An edge figure will be a (n−2)-polytope, representing the arrangement of facets around a given edge. Regular and single-ringed coxeter diagram uniform polytopes will have a single edge type. In general, a uniform polytope can have as many edge types as active mirrors in the construction, since each active mirror produces one edge in the fundamental domain.
Regular polytopes (and honeycombs) have a single edge figure which is also regular. For a regular polytope {p,q,r,s,...,z}, the edge figure is {r,s,...,z}.
In four dimensions, the edge figure of a 4-polytope or 3-honeycomb is a polygon representing the arrangement of a set of facets around an edge. For example, the edge figure for a regular cubic honeycomb {4,3,4} is a square, and for a regular 4-polytope {p,q,r} is the polygon {r}.

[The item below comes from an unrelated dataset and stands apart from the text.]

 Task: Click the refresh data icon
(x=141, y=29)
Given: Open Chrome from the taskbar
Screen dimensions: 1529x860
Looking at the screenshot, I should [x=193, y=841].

Less trivially, the truncated cubic honeycomb t_{0,1}{4,3,4}, has a square pyramid vertex figure, with truncated cube and octahedron cells. Here there are two types of edge figures. One is a square edge figure at the apex of the pyramid. This represents the four truncated cubes around an edge. The other four edge figures are isosceles triangles on the base vertices of the pyramid. These represent the arrangement of two truncated cubes and one octahedron around the other edges.